Although the records include pictures, the copy should not; write out exactly the lines from the first through the line with "Viewport: 792px width, 445px height.".

**DATASET RECORDS:**
____

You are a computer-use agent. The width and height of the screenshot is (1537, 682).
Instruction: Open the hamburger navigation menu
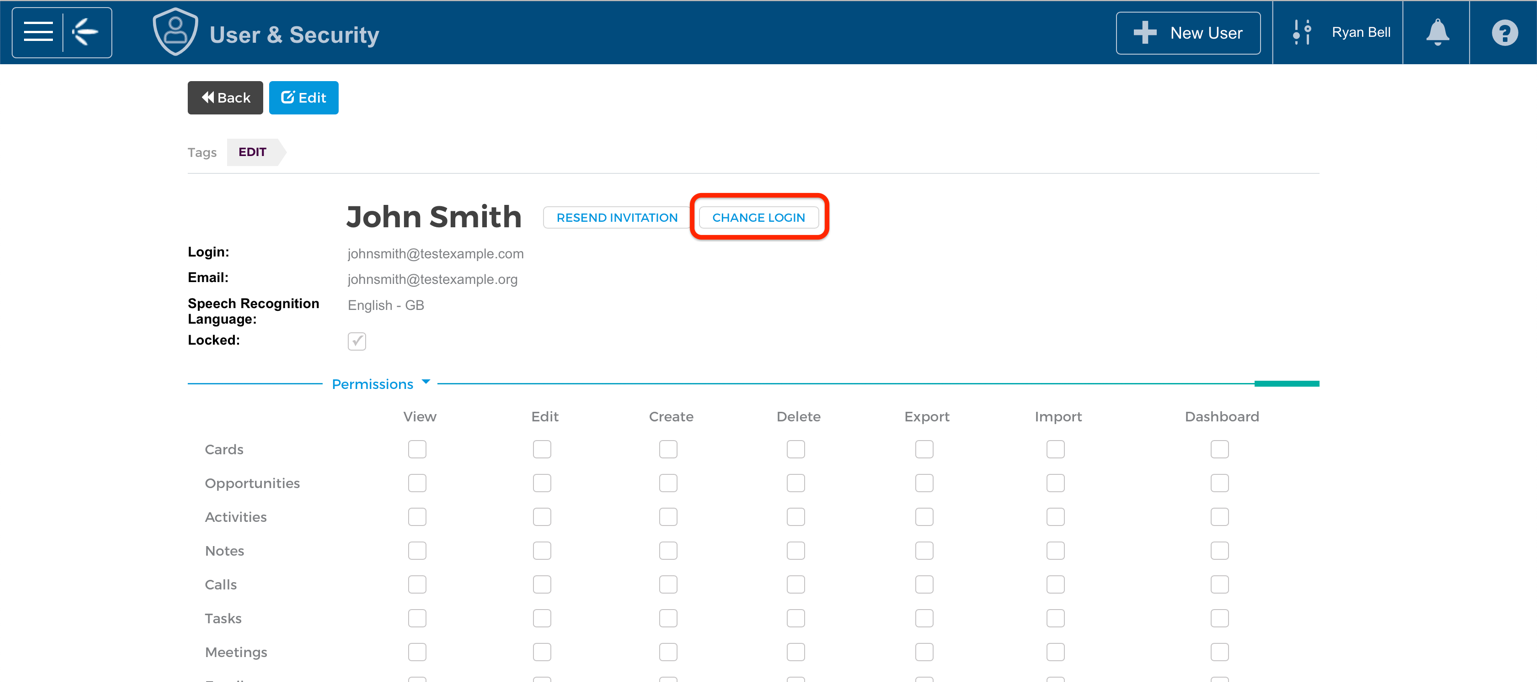pyautogui.click(x=37, y=31)
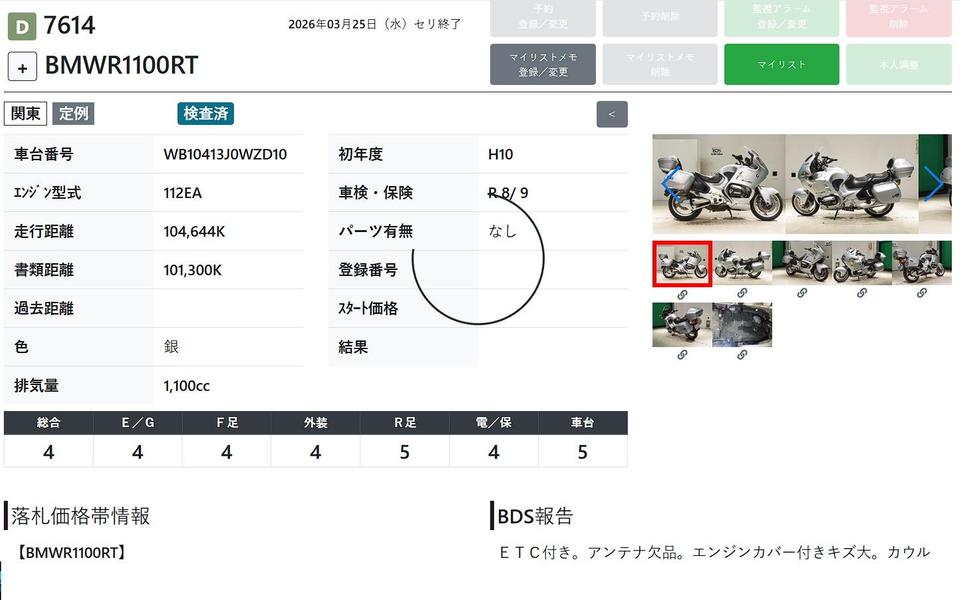
Task: Open the underside photo thumbnail
Action: [742, 325]
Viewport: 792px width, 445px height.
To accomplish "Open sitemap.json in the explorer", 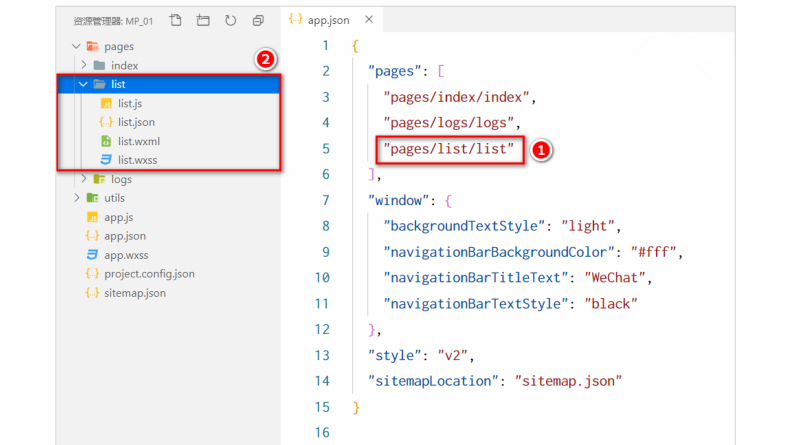I will click(x=135, y=293).
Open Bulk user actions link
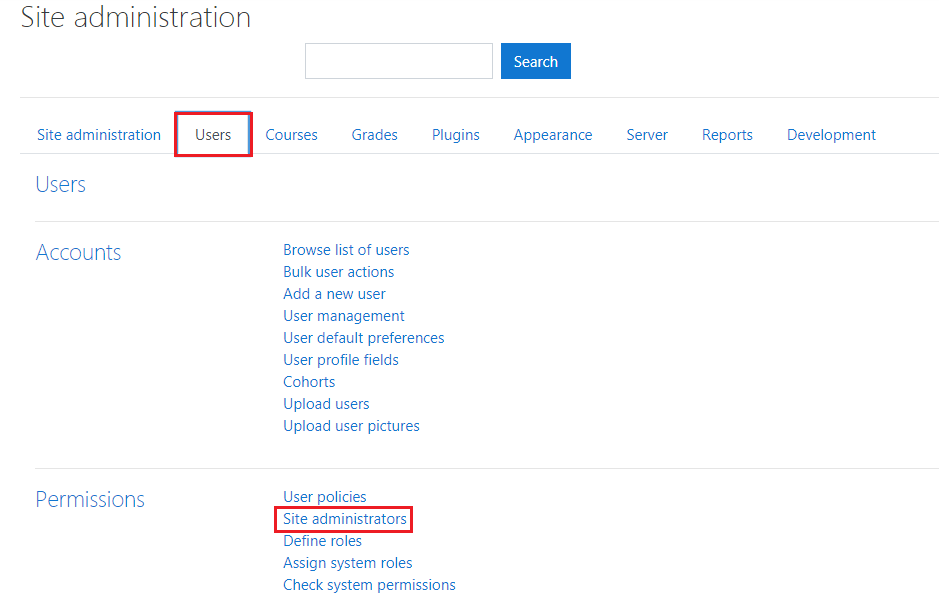The width and height of the screenshot is (939, 597). 338,272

____

**RESPONSE TO THE TASK:**
You are a computer-use agent. The width and height of the screenshot is (1537, 682).
Instruction: Open the hamburger navigation menu
pyautogui.click(x=37, y=31)
Task: Open the underside photo thumbnail
Action: [742, 325]
Viewport: 792px width, 445px height.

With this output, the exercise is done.